— Start Input —

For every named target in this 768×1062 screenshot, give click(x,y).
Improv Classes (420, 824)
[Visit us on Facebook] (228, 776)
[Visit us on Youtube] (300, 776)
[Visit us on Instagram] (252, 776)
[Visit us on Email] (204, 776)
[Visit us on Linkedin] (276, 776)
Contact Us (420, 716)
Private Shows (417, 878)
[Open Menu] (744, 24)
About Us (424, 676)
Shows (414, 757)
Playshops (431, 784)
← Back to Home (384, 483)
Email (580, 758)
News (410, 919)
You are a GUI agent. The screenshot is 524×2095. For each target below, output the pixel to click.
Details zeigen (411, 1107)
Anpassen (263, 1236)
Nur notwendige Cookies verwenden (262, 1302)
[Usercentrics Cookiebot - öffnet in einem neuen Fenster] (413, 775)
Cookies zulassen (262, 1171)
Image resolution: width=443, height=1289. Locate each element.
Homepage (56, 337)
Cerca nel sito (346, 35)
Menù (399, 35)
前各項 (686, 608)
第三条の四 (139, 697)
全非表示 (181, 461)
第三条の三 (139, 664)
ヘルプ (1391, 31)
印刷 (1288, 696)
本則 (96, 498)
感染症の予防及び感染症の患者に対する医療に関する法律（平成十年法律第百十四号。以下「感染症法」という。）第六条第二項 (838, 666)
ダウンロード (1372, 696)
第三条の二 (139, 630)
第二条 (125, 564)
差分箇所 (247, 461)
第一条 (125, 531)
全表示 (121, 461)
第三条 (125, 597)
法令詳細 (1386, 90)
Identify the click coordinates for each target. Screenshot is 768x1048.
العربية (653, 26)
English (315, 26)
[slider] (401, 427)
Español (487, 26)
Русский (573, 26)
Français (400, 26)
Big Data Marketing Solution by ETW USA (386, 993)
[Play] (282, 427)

— End Input —

Please copy the entire listing above line for line, leaving every character unchanged.

For every named target in this 768×1062 screenshot, give click(x,y).
Improv Classes (420, 824)
[Visit us on Facebook] (228, 776)
[Visit us on Youtube] (300, 776)
[Visit us on Instagram] (252, 776)
[Visit us on Email] (204, 776)
[Visit us on Linkedin] (276, 776)
Contact Us (420, 716)
Private Shows (417, 878)
[Open Menu] (744, 24)
About Us (424, 676)
Shows (414, 757)
Playshops (431, 784)
← Back to Home (384, 483)
Email (580, 758)
News (410, 919)
You are a GUI agent. The screenshot is 524×2095. For each target below, output the pixel to click.
Details zeigen (411, 1107)
Anpassen (263, 1236)
Nur notwendige Cookies verwenden (262, 1302)
[Usercentrics Cookiebot - öffnet in einem neuen Fenster] (413, 775)
Cookies zulassen (262, 1171)
Image resolution: width=443, height=1289. Locate each element.
Homepage (56, 337)
Cerca nel sito (346, 35)
Menù (399, 35)
前各項 (686, 608)
第三条の四 (139, 697)
全非表示 (181, 461)
第三条の三 (139, 664)
ヘルプ (1391, 31)
印刷 (1288, 696)
本則 (96, 498)
感染症の予防及び感染症の患者に対する医療に関する法律（平成十年法律第百十四号。以下「感染症法」という。）第六条第二項 (838, 666)
ダウンロード (1372, 696)
第三条の二 (139, 630)
第二条 (125, 564)
差分箇所 (247, 461)
第一条 (125, 531)
全表示 (121, 461)
第三条 (125, 597)
法令詳細 (1386, 90)
Identify the click coordinates for each target. Screenshot is 768x1048.
العربية (653, 26)
English (315, 26)
[slider] (401, 427)
Español (487, 26)
Русский (573, 26)
Français (400, 26)
Big Data Marketing Solution by ETW USA (386, 993)
[Play] (282, 427)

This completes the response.